= Work task =
Copy the listing out exactly as shown.

= Material supplied =
[Start of section]

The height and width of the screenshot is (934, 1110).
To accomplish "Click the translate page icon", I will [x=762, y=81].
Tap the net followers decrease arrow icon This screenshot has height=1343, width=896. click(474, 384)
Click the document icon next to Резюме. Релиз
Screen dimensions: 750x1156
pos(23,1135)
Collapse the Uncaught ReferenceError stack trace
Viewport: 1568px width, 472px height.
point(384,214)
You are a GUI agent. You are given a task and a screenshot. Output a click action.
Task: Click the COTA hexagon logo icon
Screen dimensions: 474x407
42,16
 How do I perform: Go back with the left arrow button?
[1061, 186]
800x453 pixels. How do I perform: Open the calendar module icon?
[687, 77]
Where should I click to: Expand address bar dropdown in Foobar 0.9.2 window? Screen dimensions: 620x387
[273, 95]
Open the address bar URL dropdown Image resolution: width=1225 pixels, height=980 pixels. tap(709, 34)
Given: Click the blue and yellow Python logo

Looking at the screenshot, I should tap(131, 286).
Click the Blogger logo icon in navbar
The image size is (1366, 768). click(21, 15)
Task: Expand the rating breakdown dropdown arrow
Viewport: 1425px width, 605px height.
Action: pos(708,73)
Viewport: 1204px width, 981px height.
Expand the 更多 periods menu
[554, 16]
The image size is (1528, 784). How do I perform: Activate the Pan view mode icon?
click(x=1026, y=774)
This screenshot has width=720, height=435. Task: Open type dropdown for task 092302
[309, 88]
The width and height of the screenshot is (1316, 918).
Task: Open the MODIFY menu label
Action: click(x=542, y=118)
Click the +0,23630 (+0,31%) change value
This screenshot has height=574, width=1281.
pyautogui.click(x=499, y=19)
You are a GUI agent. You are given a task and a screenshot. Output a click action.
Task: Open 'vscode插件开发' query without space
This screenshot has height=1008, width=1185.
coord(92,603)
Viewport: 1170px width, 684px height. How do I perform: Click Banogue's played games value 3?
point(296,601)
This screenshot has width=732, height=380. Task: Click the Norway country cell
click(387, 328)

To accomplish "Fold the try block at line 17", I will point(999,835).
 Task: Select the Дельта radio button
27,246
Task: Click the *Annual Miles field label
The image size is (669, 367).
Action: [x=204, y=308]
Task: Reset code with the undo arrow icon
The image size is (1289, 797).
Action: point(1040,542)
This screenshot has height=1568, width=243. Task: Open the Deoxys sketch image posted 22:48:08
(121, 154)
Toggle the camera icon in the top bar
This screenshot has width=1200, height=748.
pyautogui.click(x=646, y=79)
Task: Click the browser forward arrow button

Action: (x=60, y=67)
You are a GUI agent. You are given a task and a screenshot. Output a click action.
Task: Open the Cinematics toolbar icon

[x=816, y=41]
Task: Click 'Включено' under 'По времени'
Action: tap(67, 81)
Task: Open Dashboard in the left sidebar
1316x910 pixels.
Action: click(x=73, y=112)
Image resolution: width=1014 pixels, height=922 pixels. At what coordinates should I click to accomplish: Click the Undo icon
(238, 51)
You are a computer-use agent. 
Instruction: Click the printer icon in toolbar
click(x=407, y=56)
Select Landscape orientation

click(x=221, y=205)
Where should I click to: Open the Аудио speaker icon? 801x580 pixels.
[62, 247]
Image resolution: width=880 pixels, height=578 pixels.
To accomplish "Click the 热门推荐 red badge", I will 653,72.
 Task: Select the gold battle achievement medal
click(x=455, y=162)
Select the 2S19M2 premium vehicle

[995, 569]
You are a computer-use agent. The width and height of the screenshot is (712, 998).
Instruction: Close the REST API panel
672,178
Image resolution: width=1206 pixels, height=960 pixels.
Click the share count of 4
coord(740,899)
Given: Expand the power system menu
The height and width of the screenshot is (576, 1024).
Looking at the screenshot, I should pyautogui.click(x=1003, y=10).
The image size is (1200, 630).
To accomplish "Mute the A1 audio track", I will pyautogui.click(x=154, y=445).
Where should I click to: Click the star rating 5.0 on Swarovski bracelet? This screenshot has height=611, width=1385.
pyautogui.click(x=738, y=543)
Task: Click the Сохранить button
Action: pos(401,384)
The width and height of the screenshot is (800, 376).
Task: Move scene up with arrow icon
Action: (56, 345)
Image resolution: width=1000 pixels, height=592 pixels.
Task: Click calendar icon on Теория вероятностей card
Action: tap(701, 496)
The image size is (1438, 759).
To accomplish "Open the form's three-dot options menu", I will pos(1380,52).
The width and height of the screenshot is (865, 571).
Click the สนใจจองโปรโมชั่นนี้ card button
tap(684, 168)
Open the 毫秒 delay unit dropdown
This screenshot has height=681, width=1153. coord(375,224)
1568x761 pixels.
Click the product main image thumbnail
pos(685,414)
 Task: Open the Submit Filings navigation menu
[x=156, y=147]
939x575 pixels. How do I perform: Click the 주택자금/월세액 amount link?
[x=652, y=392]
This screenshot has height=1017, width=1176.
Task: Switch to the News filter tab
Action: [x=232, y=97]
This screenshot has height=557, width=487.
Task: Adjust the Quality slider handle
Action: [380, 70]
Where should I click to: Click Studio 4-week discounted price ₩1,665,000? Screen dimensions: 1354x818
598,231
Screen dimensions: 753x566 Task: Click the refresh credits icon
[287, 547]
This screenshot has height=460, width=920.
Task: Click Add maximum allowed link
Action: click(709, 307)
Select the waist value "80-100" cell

[End of section]

= Solution to the exercise =
The height and width of the screenshot is (934, 1110).
To accomplish "Click the translate page icon", I will [x=762, y=81].
Tap the net followers decrease arrow icon This screenshot has height=1343, width=896. click(474, 384)
Click the document icon next to Резюме. Релиз
Screen dimensions: 750x1156
pos(23,1135)
Collapse the Uncaught ReferenceError stack trace
Viewport: 1568px width, 472px height.
point(384,214)
You are a GUI agent. You are given a task and a screenshot. Output a click action.
Task: Click the COTA hexagon logo icon
Screen dimensions: 474x407
42,16
 How do I perform: Go back with the left arrow button?
[1061, 186]
800x453 pixels. How do I perform: Open the calendar module icon?
[687, 77]
Where should I click to: Expand address bar dropdown in Foobar 0.9.2 window? Screen dimensions: 620x387
[273, 95]
Open the address bar URL dropdown Image resolution: width=1225 pixels, height=980 pixels. tap(709, 34)
Given: Click the blue and yellow Python logo

Looking at the screenshot, I should tap(131, 286).
Click the Blogger logo icon in navbar
The image size is (1366, 768). click(21, 15)
Task: Expand the rating breakdown dropdown arrow
Viewport: 1425px width, 605px height.
Action: pos(708,73)
Viewport: 1204px width, 981px height.
Expand the 更多 periods menu
[554, 16]
The image size is (1528, 784). How do I perform: Activate the Pan view mode icon?
click(x=1026, y=774)
This screenshot has width=720, height=435. Task: Open type dropdown for task 092302
[309, 88]
The width and height of the screenshot is (1316, 918).
Task: Open the MODIFY menu label
Action: click(x=542, y=118)
Click the +0,23630 (+0,31%) change value
This screenshot has height=574, width=1281.
pyautogui.click(x=499, y=19)
You are a GUI agent. You are given a task and a screenshot. Output a click action.
Task: Open 'vscode插件开发' query without space
This screenshot has height=1008, width=1185.
coord(92,603)
Viewport: 1170px width, 684px height. How do I perform: Click Banogue's played games value 3?
point(296,601)
This screenshot has width=732, height=380. Task: Click the Norway country cell
click(387, 328)

To accomplish "Fold the try block at line 17", I will point(999,835).
 Task: Select the Дельта radio button
27,246
Task: Click the *Annual Miles field label
The image size is (669, 367).
Action: [x=204, y=308]
Task: Reset code with the undo arrow icon
The image size is (1289, 797).
Action: point(1040,542)
This screenshot has height=1568, width=243. Task: Open the Deoxys sketch image posted 22:48:08
(121, 154)
Toggle the camera icon in the top bar
This screenshot has width=1200, height=748.
pyautogui.click(x=646, y=79)
Task: Click the browser forward arrow button

Action: (x=60, y=67)
You are a GUI agent. You are given a task and a screenshot. Output a click action.
Task: Open the Cinematics toolbar icon

[x=816, y=41]
Task: Click 'Включено' under 'По времени'
Action: tap(67, 81)
Task: Open Dashboard in the left sidebar
1316x910 pixels.
Action: click(x=73, y=112)
Image resolution: width=1014 pixels, height=922 pixels. At what coordinates should I click to accomplish: Click the Undo icon
(238, 51)
You are a computer-use agent. 
Instruction: Click the printer icon in toolbar
click(x=407, y=56)
Select Landscape orientation

click(x=221, y=205)
Where should I click to: Open the Аудио speaker icon? 801x580 pixels.
[62, 247]
Image resolution: width=880 pixels, height=578 pixels.
To accomplish "Click the 热门推荐 red badge", I will 653,72.
 Task: Select the gold battle achievement medal
click(x=455, y=162)
Select the 2S19M2 premium vehicle

[995, 569]
You are a computer-use agent. The width and height of the screenshot is (712, 998).
Instruction: Close the REST API panel
672,178
Image resolution: width=1206 pixels, height=960 pixels.
Click the share count of 4
coord(740,899)
Given: Expand the power system menu
The height and width of the screenshot is (576, 1024).
Looking at the screenshot, I should pyautogui.click(x=1003, y=10).
The image size is (1200, 630).
To accomplish "Mute the A1 audio track", I will pyautogui.click(x=154, y=445).
Where should I click to: Click the star rating 5.0 on Swarovski bracelet? This screenshot has height=611, width=1385.
pyautogui.click(x=738, y=543)
Task: Click the Сохранить button
Action: pos(401,384)
The width and height of the screenshot is (800, 376).
Task: Move scene up with arrow icon
Action: (56, 345)
Image resolution: width=1000 pixels, height=592 pixels.
Task: Click calendar icon on Теория вероятностей card
Action: tap(701, 496)
The image size is (1438, 759).
To accomplish "Open the form's three-dot options menu", I will pos(1380,52).
The width and height of the screenshot is (865, 571).
Click the สนใจจองโปรโมชั่นนี้ card button
tap(684, 168)
Open the 毫秒 delay unit dropdown
This screenshot has height=681, width=1153. coord(375,224)
1568x761 pixels.
Click the product main image thumbnail
pos(685,414)
 Task: Open the Submit Filings navigation menu
[x=156, y=147]
939x575 pixels. How do I perform: Click the 주택자금/월세액 amount link?
[x=652, y=392]
This screenshot has height=1017, width=1176.
Task: Switch to the News filter tab
Action: [x=232, y=97]
This screenshot has height=557, width=487.
Task: Adjust the Quality slider handle
Action: [380, 70]
Where should I click to: Click Studio 4-week discounted price ₩1,665,000? Screen dimensions: 1354x818
598,231
Screen dimensions: 753x566 Task: Click the refresh credits icon
[287, 547]
This screenshot has height=460, width=920.
Task: Click Add maximum allowed link
Action: click(709, 307)
Select the waist value "80-100" cell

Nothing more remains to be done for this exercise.